A 64.35-g of an unknown metal sample at 100 (degree Celsius) is placed into a calorimeter that contains 55.0 g of water at 25.2 (degree Celsius). The final temperature of the metal and water is 29.7 (degree Celsius).

a. How much heat, kJ, transferred from the metal to the water?

Heat transferred from metal to water is 1.03554 kJ.

Explanation:

Given,

For Metal sample,

mass = 64.35 grams

T = 100°C

For Water,

mass = 55 grams

T = 25.2°C

Final temperature of mixture = 29.7°C.

Specific heat of water = 4.184 J/g°C

When the metal sample and water sample are mixed,

The addition of metal increases the temperature of the water, as the metal is at higher temperature, and the addition of water decreases the temperature of metal.

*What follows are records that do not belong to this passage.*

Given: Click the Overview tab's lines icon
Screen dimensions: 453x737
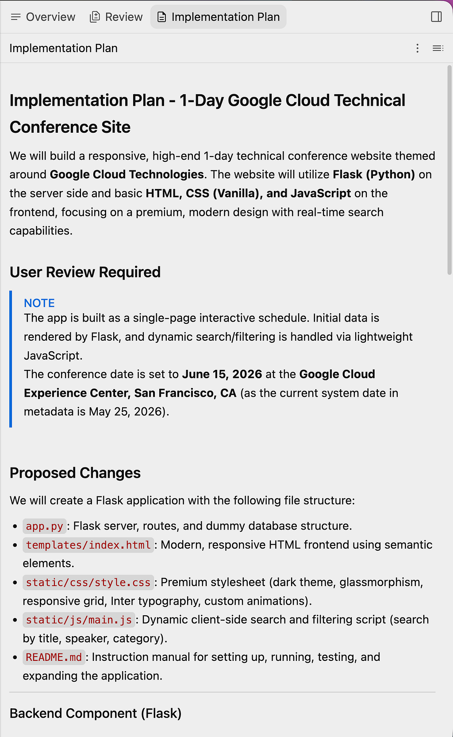Looking at the screenshot, I should point(16,17).
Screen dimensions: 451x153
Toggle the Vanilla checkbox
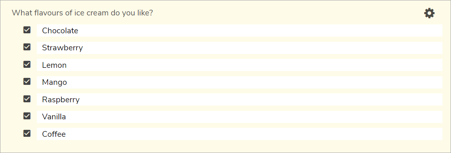[27, 116]
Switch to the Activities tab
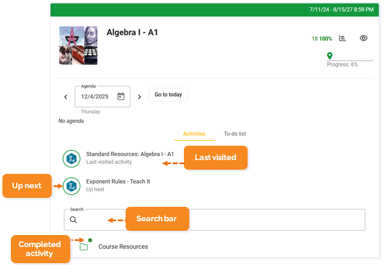 [194, 134]
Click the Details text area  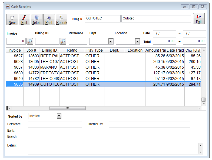pyautogui.click(x=113, y=149)
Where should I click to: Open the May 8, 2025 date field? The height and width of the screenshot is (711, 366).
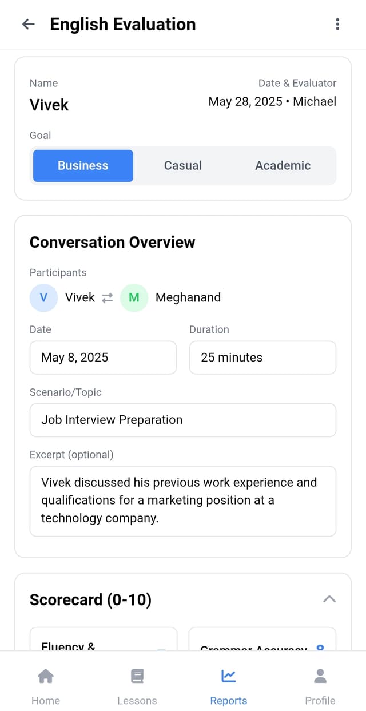[103, 358]
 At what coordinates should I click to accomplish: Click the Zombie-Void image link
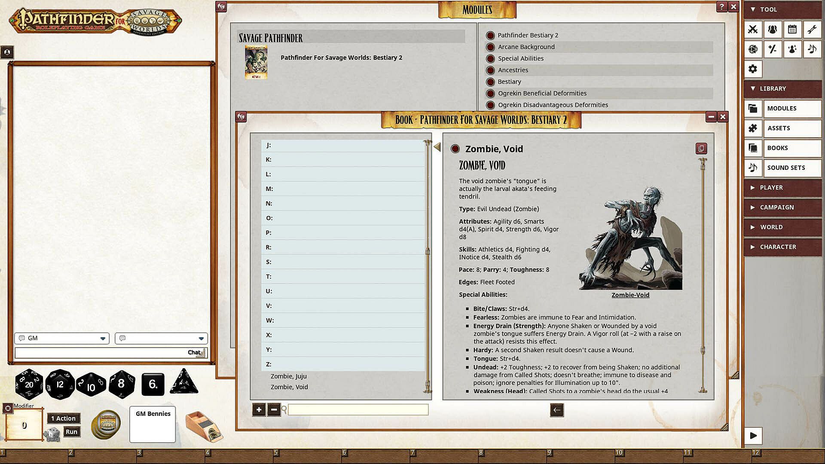630,295
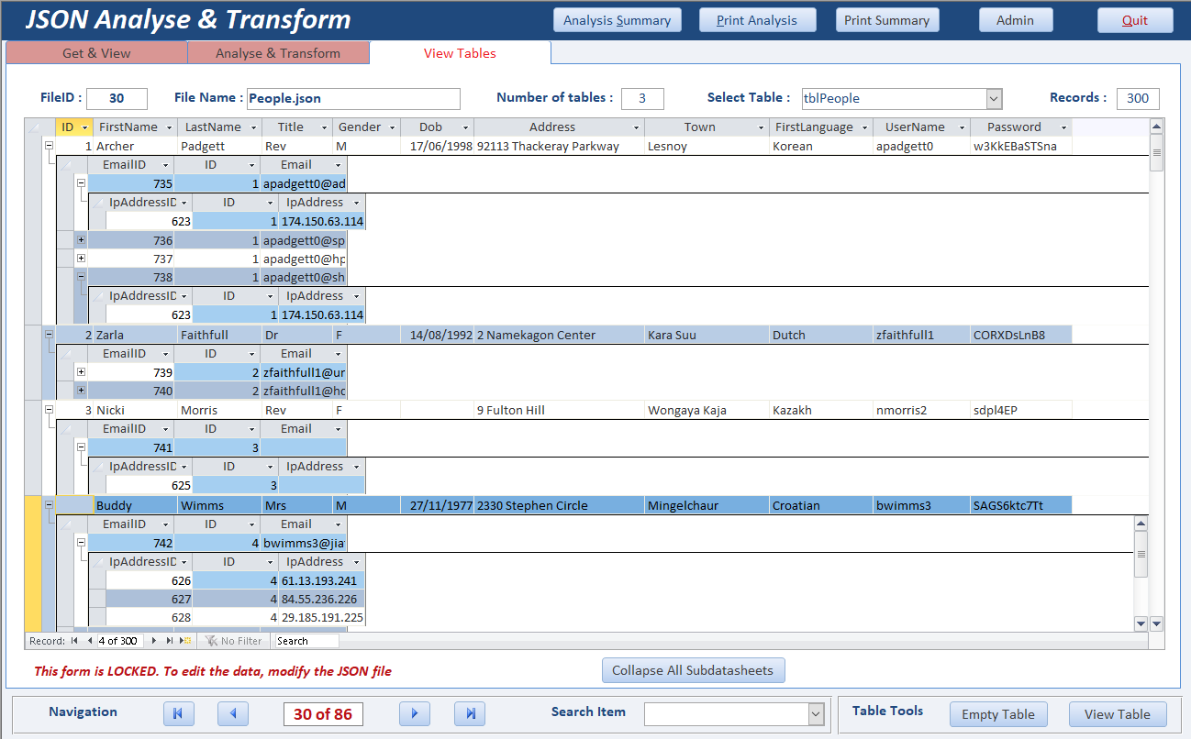Click No Filter indicator in record bar
Screen dimensions: 1191x739
point(233,641)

Therefore, heat lost by metal is equal to the heat gained by water.

Since, heat lost by metal is equal to the heat gained by water,

Qlost = Qgain

After mixing both samples, their temperature changes to 29.7°C.

It implies that, water sample temperature changed from 25.2°C to 29.7°C. and metal sample temperature changed from 100°C to 29.7°C.

Qgained by water = (mass) (ΔT) (Cp)

Substituting values Qgain = (55) (29.7 - 25.2) (4.184)

solving, we get,

Qgain by water = 1035.54 Joules = 1.03554 kJ. This heat is gained because of transfer from metal.

Therefore, heat transferred from metal to water is 1.03554 kJ.